#### Instructions for the task:
Among the lines below, restate word for word only those from the line with "Given: Open the" through the line with "Screen dimensions: 688x368", with both end lines kept.

#### Data supplied:
··········
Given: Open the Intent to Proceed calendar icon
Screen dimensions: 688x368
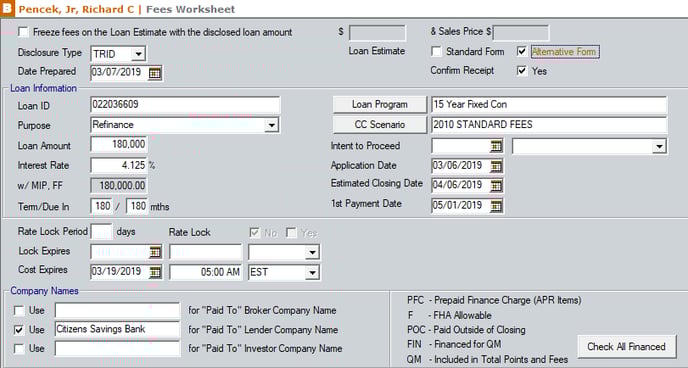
··········
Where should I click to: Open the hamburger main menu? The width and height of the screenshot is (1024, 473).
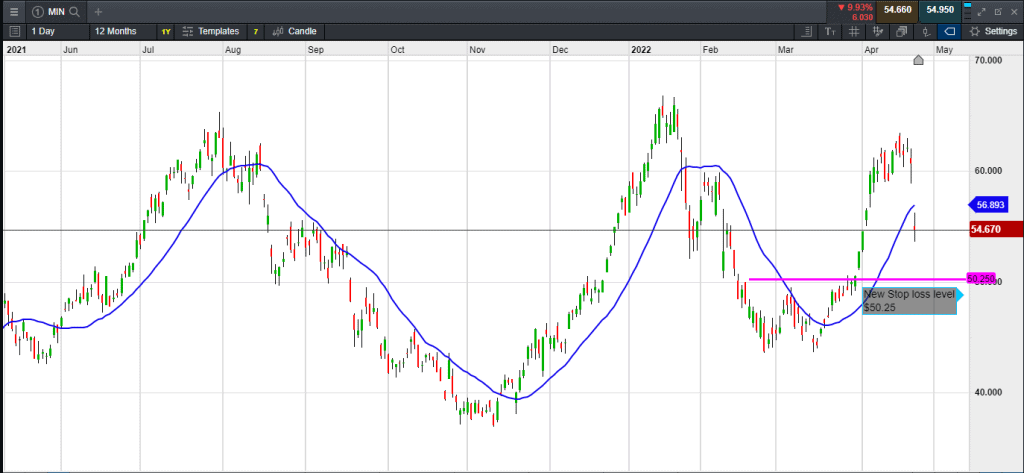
··········
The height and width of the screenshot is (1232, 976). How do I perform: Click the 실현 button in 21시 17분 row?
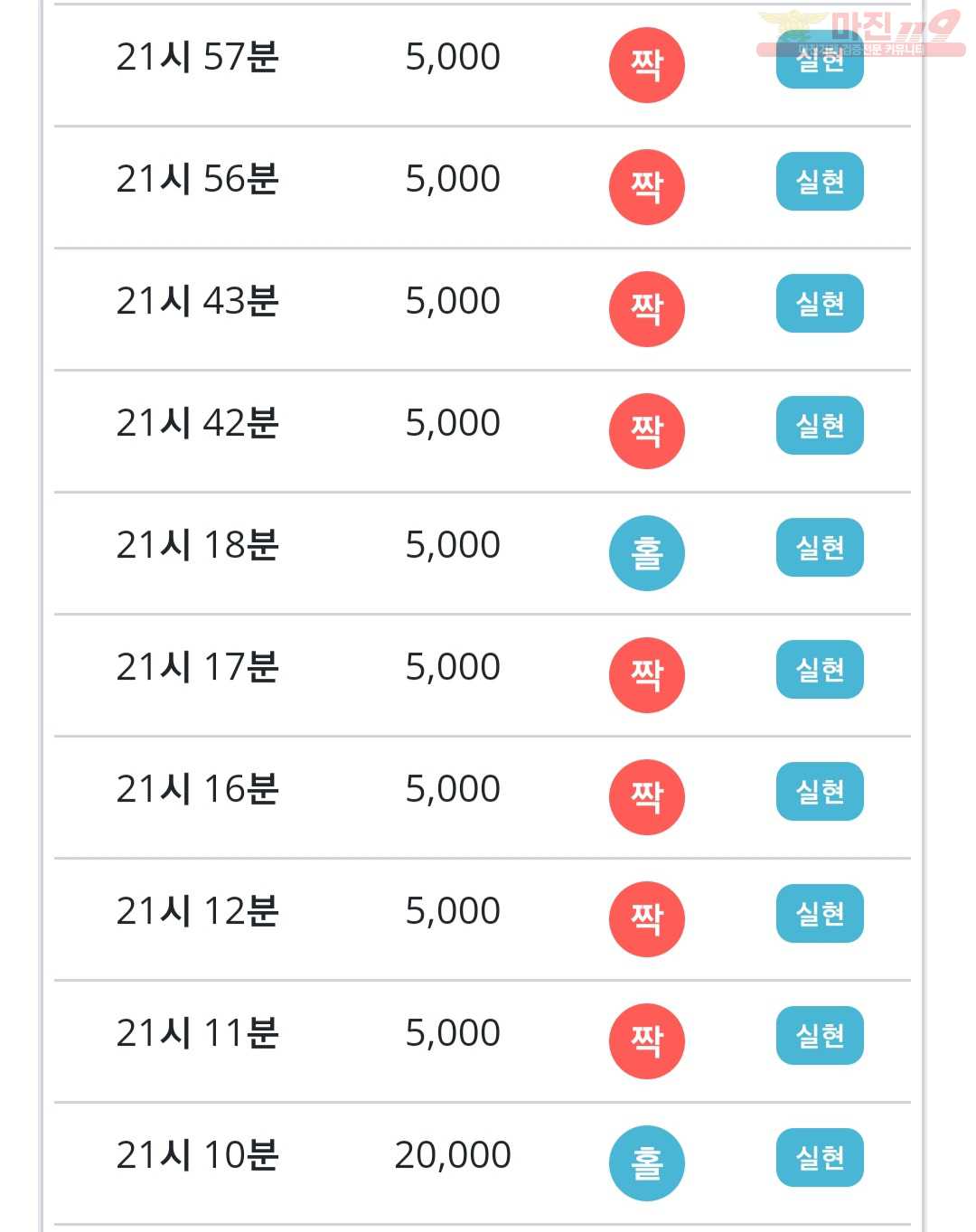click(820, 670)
··········
#### Your solution:
Given: Open the Intent to Proceed calendar icon
Screen dimensions: 688x368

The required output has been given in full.